The information and referral line is manned by fully-trained specialists who answered questions and provided resources for more than 5,000 calls in 2016.

Seniors were provided almost 51,000 rides to senior neighborhood centers, medical facilities and grocery stores.

Through the Cobb Freedom and Mobility voucher programs, 57,574 miles and 571 clients were served.

During 2016, a total of 566 volunteers donated their time and talents to Senior Services activities and events.

Volunteers made a huge difference in the lives of local seniors in need by home delivering 51,491 meals on 23 routes through our Meals on Wheels program. More than 25,000 lunches were also provided through our three neighborhood senior centers.

Meals on Wheels volunteers also drove more than 7,600 miles to deliver the meals to homebound seniors.

Thirteen members of Metro Atlanta Retired Senior Volunteer Program, a senior-to-senior-educational program, provided 35 presentations and programs.

More than 165 people participated in the health and wellness classes Tai Chi: A Matter of Balance, Diabetes Self-Management Program and Chronic Disease Self-Management.
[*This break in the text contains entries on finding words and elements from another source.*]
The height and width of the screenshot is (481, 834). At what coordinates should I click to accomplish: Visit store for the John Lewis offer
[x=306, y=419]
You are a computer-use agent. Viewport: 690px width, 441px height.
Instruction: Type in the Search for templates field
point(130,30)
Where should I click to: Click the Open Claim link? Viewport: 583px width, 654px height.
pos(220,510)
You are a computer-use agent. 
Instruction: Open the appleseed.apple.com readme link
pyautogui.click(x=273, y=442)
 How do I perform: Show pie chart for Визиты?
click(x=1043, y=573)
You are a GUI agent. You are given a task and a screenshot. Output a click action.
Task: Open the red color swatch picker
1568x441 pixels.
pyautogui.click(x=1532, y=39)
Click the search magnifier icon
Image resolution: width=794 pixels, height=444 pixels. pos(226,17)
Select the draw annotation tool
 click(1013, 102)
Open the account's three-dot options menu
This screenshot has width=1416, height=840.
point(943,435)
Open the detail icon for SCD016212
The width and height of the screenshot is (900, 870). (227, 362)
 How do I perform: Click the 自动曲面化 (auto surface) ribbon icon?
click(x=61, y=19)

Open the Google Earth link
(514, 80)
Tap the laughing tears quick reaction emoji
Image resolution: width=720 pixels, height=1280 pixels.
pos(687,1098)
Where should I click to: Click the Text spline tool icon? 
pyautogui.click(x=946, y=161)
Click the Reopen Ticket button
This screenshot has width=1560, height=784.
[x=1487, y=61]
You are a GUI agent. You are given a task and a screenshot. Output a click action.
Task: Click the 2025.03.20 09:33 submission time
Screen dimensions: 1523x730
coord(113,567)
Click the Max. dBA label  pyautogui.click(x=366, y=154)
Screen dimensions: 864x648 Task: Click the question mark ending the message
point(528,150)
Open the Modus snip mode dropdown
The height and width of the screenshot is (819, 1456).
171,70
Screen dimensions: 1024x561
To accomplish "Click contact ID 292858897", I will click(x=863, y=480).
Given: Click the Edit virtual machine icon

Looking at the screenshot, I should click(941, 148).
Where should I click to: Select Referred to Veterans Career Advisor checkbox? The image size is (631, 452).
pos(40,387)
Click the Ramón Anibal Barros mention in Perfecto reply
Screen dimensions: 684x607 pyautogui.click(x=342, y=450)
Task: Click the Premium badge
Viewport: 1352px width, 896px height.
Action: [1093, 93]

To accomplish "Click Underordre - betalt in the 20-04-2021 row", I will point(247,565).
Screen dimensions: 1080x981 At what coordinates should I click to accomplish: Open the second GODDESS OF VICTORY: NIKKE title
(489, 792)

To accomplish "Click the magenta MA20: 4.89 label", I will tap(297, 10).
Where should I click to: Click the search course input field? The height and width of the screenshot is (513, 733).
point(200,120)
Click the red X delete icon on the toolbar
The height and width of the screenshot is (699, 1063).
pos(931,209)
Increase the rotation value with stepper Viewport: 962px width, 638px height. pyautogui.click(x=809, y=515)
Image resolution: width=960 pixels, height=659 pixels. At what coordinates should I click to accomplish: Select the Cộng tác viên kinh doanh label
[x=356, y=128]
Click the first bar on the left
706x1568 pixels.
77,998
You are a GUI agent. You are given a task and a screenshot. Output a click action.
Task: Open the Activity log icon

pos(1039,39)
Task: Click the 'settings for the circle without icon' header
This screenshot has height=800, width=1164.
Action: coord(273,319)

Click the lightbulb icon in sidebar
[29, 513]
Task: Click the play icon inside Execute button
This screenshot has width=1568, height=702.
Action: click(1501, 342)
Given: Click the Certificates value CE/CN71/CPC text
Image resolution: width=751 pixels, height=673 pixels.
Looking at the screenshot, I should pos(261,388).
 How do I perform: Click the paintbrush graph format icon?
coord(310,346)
In 2015, Purchasing Department staff began development of a centralized, electronic repository for county contracts. The system is currently being implemented in phases and all master agreement contracts, purchase orders and department orders are being stored and accessed electronically in OnBase.

In June 2016, the department relocated to a larger, more functional facility. The new facility has provided more office and file storage space and has increased operational efficiency. All public bid openings and vendor meetings are now held in this facility.